A bedtime routine is a great way to help to help your child get enough sleep.  It will also help the child know what to expect and in many cases, be more cooperative.  Below are a few things to keep in mind when creating a bedtime routine:

  • Include a winding- down period during the half- hour before bedtime.
    Stick to a bedtime and alert the child 10 minutes beforehand.  (Incorporating a simple kitchen timer is helpful here.  The timer bell will act as a reminder to the child, thus reducing opportunities for verbal back and forth about what needs to be happening.)

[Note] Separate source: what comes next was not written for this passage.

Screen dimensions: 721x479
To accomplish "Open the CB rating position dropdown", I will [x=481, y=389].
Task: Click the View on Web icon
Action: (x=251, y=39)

  • Attempt to be consistent with other daily activities such as mealtime.
  • Create a quiet, cozy environment for sleeping; use the bed only for sleeping – not for TV or other active play.
  • Allow the child choices such as choosing which PJ’s to wear, stuffed animal or story to be shared for the night.
  • Limit food/drink intake before bedtime.  (This may be another use for the kitchen timer as a reminder of last opportunity to get water…)
    Consider playing soft, soothing music.  By all means, avoid watching TV to fall asleep.
  • Tuck the child in for a feeling of security.
  • Avoid lying down next to your preschooler until they fall asleep.  This may do the trick temporarily, but long term, will not help your child fall asleep independently – which is the ultimate goal.

Most children have the ability to sleep well and work through typical sleep issues. If you are worried about your preschoolers sleeping patterns, talk with your pediatrician. They key is to establish healthy bedtimes habits early on.